++++ ITEMS

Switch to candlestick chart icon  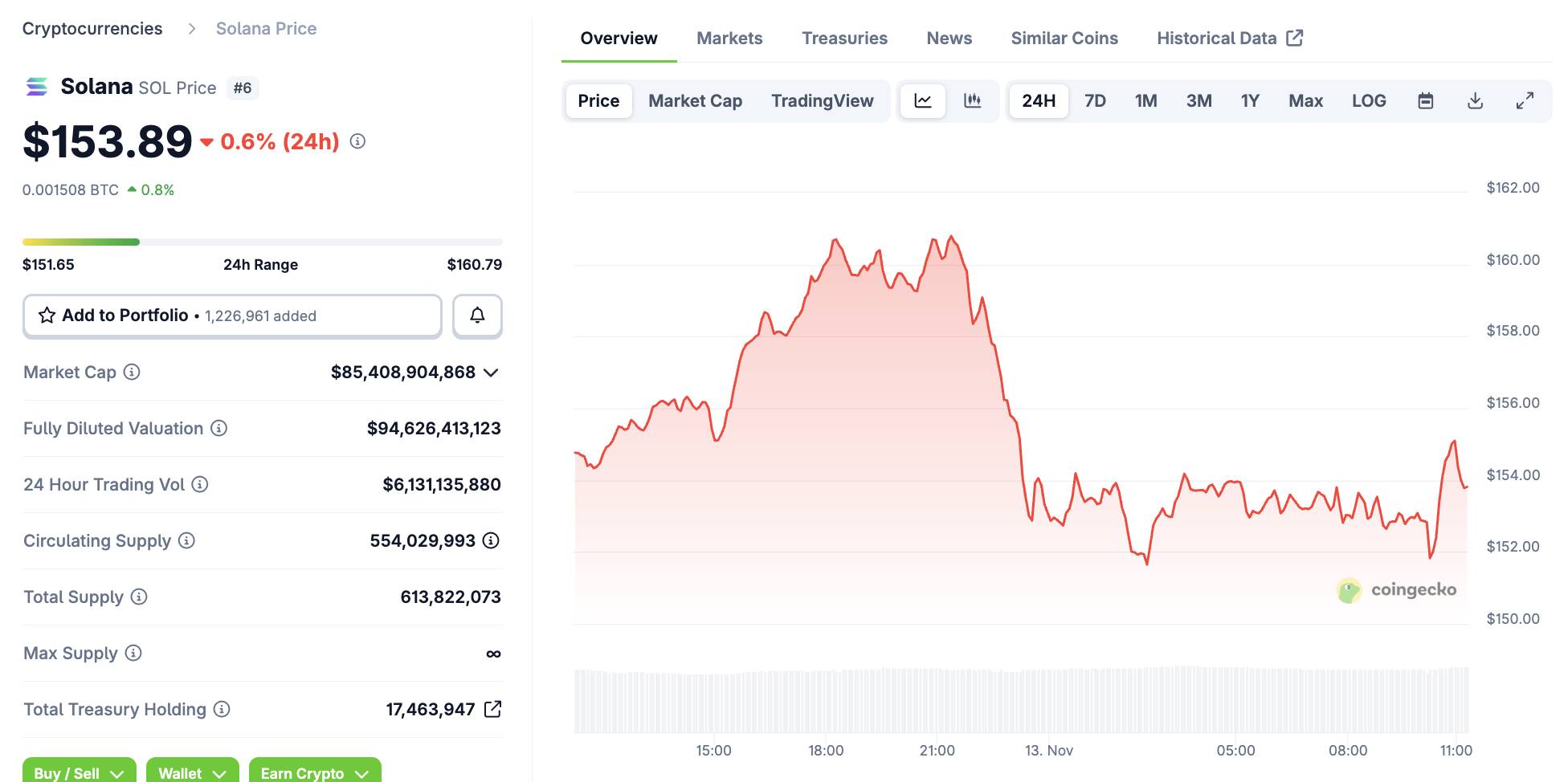pos(972,101)
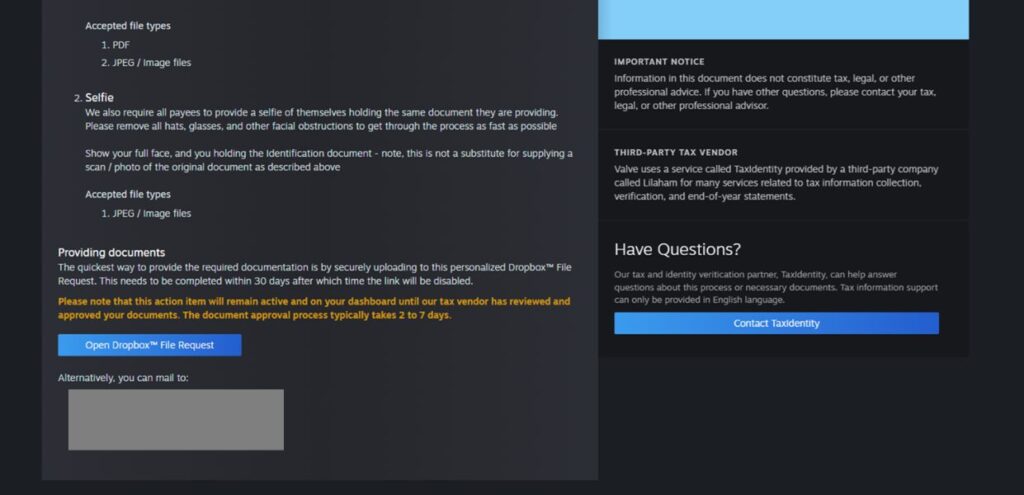Click the sentence about removing hats and glasses
Screen dimensions: 1024x495
click(321, 127)
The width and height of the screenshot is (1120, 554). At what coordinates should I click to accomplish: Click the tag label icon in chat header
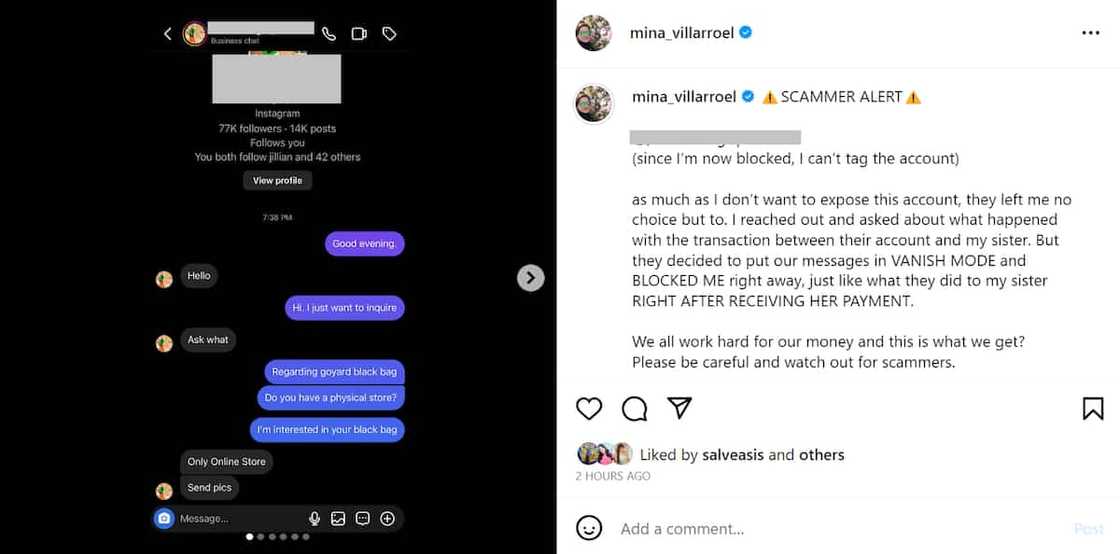390,34
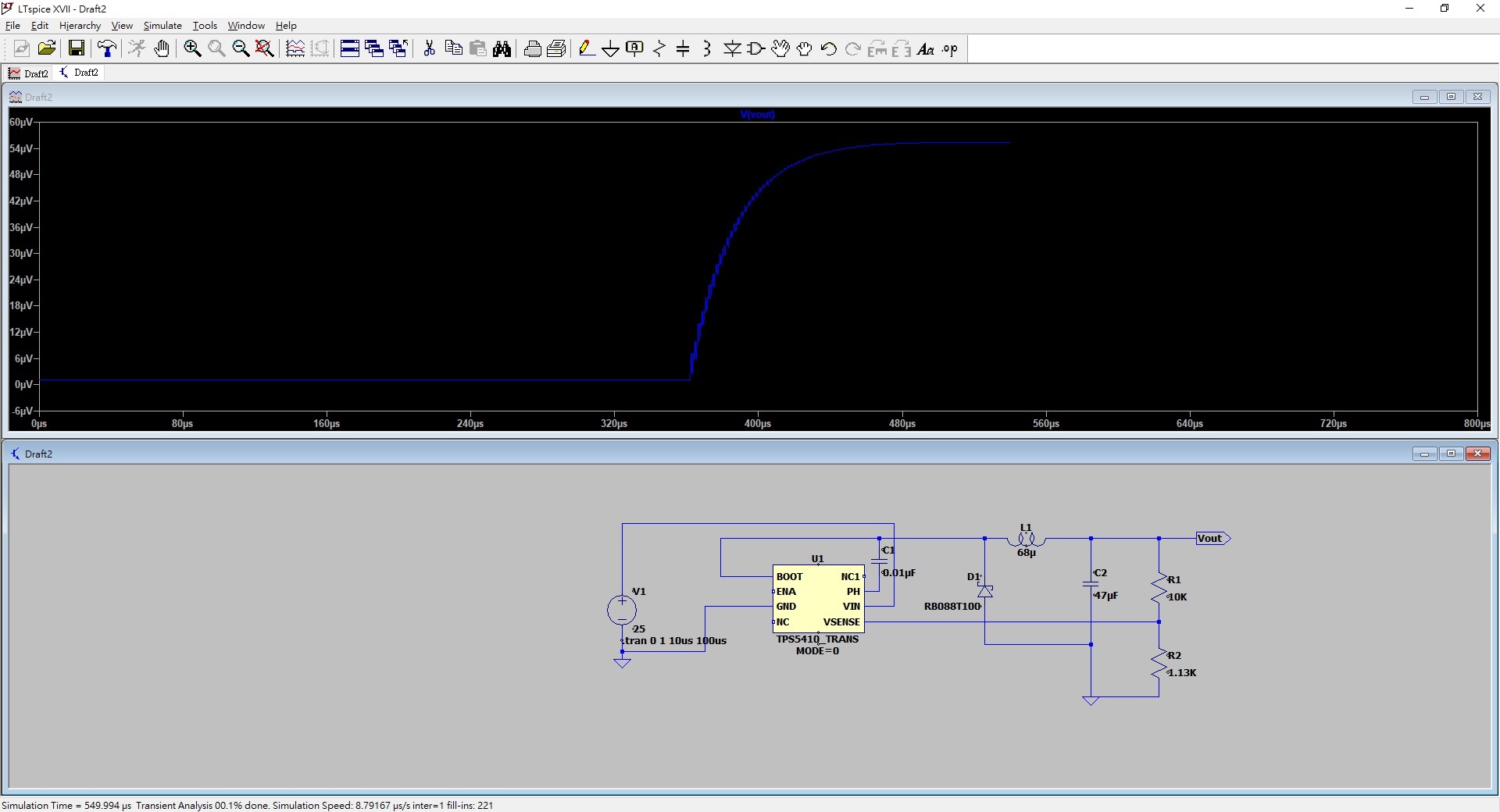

++++++++

**WHAT YOU SHOULD DO**
Extract the lines above verbatim, starting at the line that contains "The width and" and continuing through the last line. Leave the pictures out of your answer.

**RESPONSE**
The width and height of the screenshot is (1120, 554). At what coordinates should I click to accomplish: Click the tag label icon in chat header
390,34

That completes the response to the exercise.